> _DIRECTIONS FOR THIS TASK_: Starting at the line with "Where should I" and stopping at the final line, retype the data below exactly; do not carry over any pictures.

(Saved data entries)

* * *

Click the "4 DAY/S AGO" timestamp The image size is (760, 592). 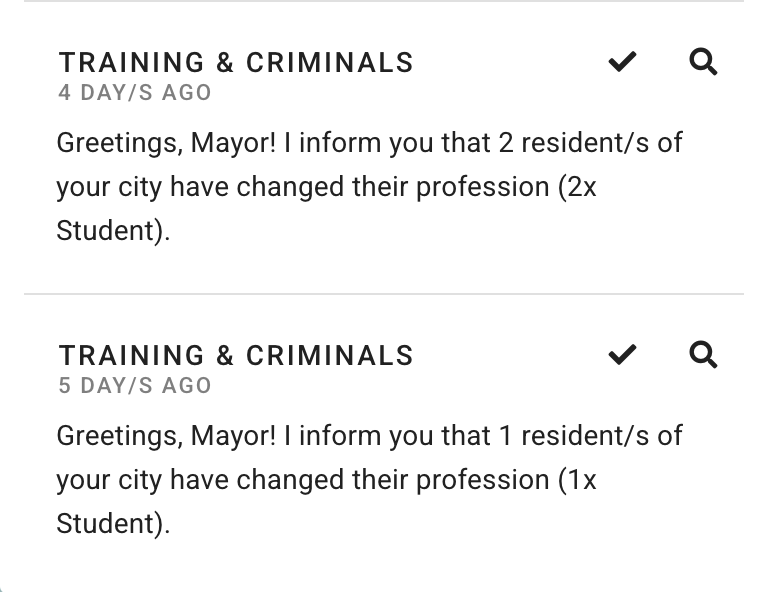tap(135, 93)
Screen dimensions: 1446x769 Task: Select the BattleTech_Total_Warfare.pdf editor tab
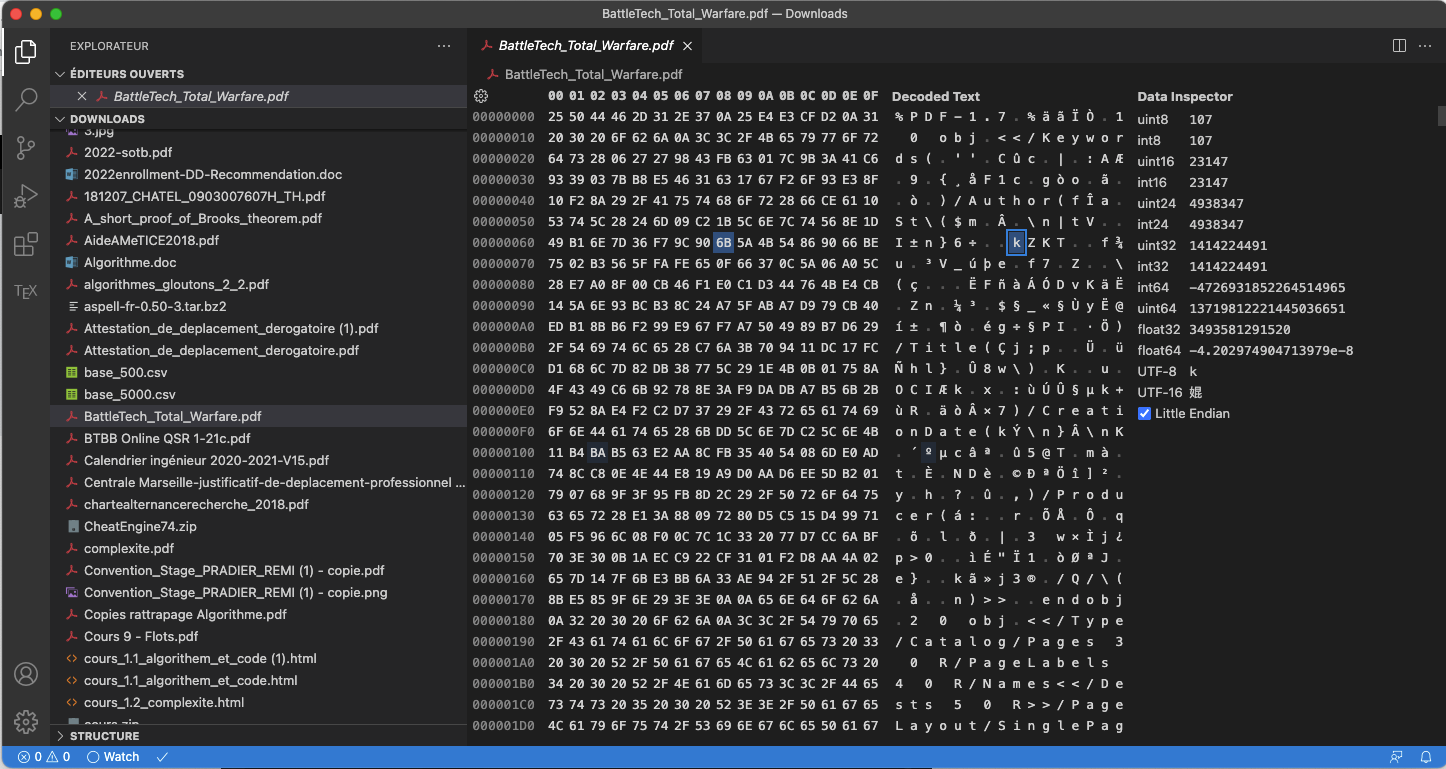point(585,46)
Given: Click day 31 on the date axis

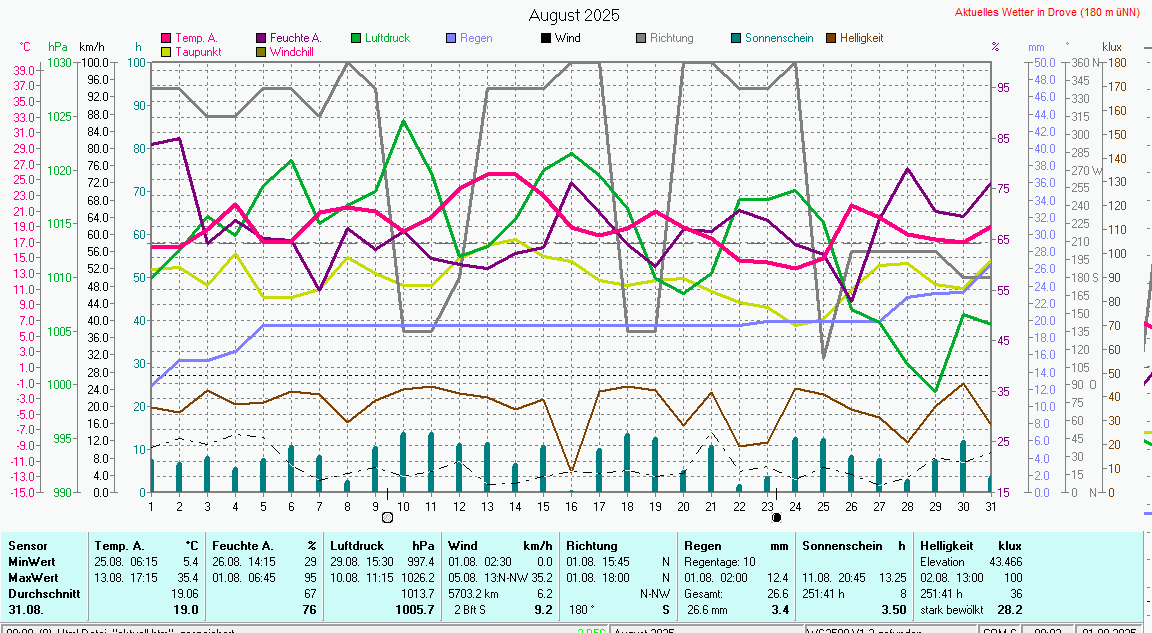Looking at the screenshot, I should click(x=989, y=505).
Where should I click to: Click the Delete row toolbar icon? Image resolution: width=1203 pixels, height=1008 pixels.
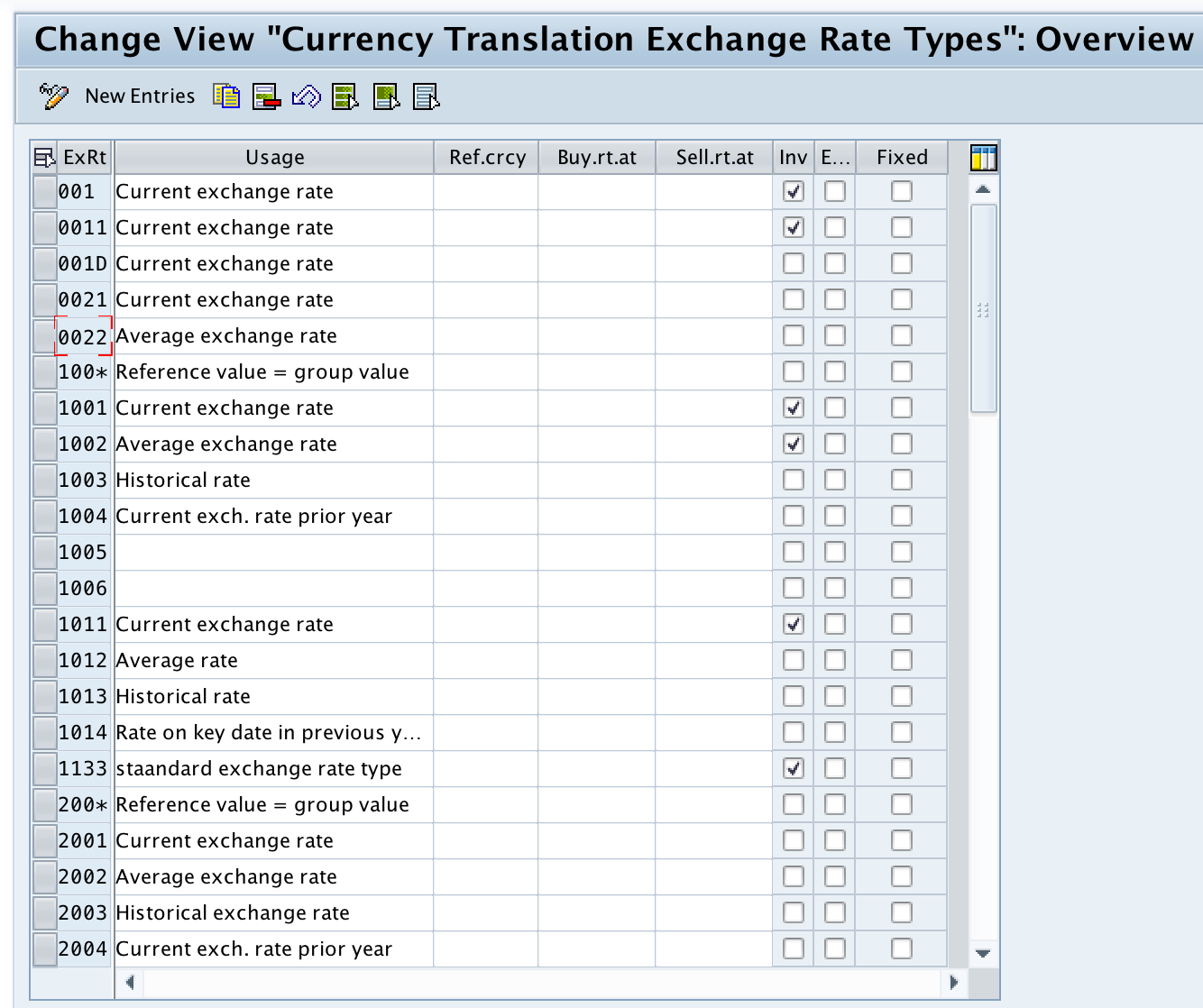pos(266,96)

* * *

> _OUTPUT BELOW_:
Where should I click to: Click the Delete row toolbar icon? Image resolution: width=1203 pixels, height=1008 pixels.
pos(266,96)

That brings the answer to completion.